§ **What you will do**: Among the entries below, find the lines that hold the word "Open" and report them.
(Beginning of Data)
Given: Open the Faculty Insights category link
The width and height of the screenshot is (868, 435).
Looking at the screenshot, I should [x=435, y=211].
(End of Data)
(Beginning of Data)
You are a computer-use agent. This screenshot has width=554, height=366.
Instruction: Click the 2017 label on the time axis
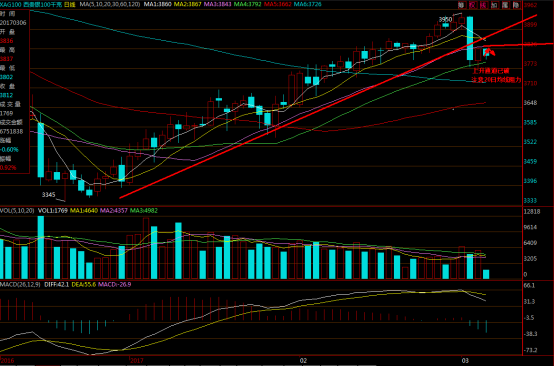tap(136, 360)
(End of Data)
(Beginning of Data)
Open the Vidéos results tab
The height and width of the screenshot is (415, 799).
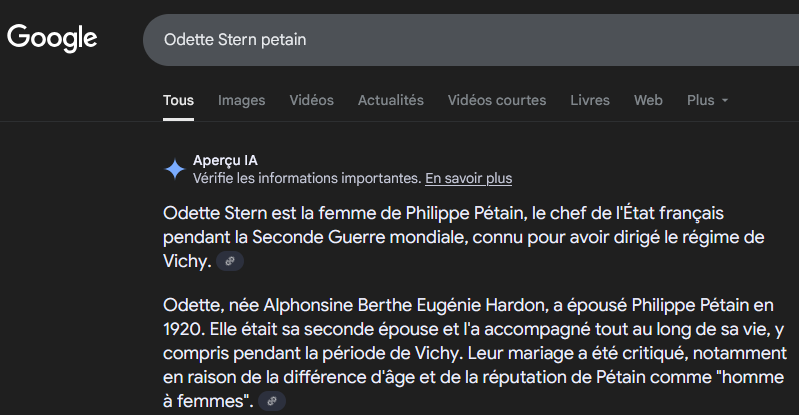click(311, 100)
(End of Data)
§ **Task result**:
Given: Open the Faculty Insights category link
Open the Vidéos results tab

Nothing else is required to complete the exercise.